VectorSGI of Addison, Tex., whose software it is using, said the bank has been transmitting the images daily since Feb. 28.
The software captures the images of checks from Frost's three item processing centers and packages them into the correct format for submission to the Fed, a bundle of images known as an X9.37 image cash letter file.
"Automatically transmitting high-dollar items to the Federal Reserve on a daily basis eliminates the chance of human error, improves efficiency, and positions Frost to confidently escalate its check image exchange volume," said David Rathke, a vice president at Frost, in Vector's press release.
The bank is a unit of the $10 billion-asset Cullen/Frost Bankers Inc. Vector, a unit of Metavante Corp., the technology subsidiary of the Milwaukee banking company Marshall & Ilsley Corp., said this month that it is working with 13 banks, including Frost, that may constitute as much as 40% of the market for image exchange.
On Wednesday the vendor also announced the availability of new software for creating image replacement documents - printouts of check images that banks can use to settle transactions.
The new software, Vector:MICR-Complete, captures the entire magnetic ink character recognition line from a check, as required by the Check Clearing for the 21st Century Act as well as the rules for some image exchange networks, including the Fed's.
Most large banks capture the complete MICR line only from checks they clear internally; they drop some numbers or characters, such as dashes, from the checks they send to others, Vector said.
Frost is using the new software for reading MICR lines. "We wanted a process that would enable capture of all digits from the MICR line but allow us to avoid a costly reconfiguration of our check processing control system," Mr. Rathke said in the Vector press release on the new product.
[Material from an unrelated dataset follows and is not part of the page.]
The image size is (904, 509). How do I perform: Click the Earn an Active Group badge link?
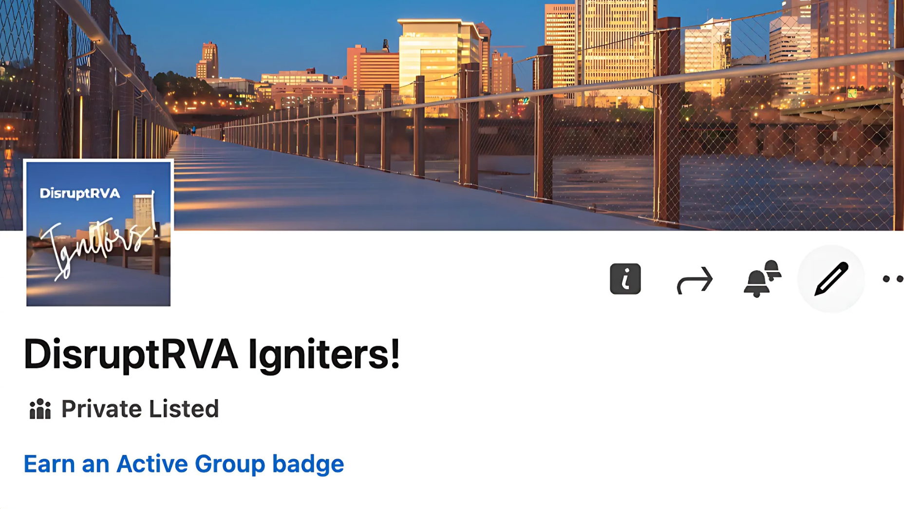click(x=184, y=464)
Regions-Digital Insight Pact
Regions Financial Corp. of Birmingham, Ala., will start converting next month to upgraded online corporate banking software from Digital Insight Corp.
The $82.4 billion-asset banking company will also be putting customers of Union Planters Corp. of Memphis, which it bought last July, on the upgraded software.
The Digital Insight software, whose new features include alerts, is an upgrade of the Magnet Communications Inc. package that Regions has used for more than three years. Digital Insight bought Magnet, of Atlanta, in 2003.
The conversion is to be completed by November. Digital Insight, of Calabasas, Calif., announced the deal Wednesday.
Regions will simultaneously move Union Planters' retail and small-business accounts to its own online system, which is based on S1 Corp. software.
Sandy W. Wright, a senior vice president at Regions and its director of treasury management services, said preparations for the corporate banking conversion had been going very well. She would not discuss terms of the contract or say whose software Union Planters is now using for online corporate banking.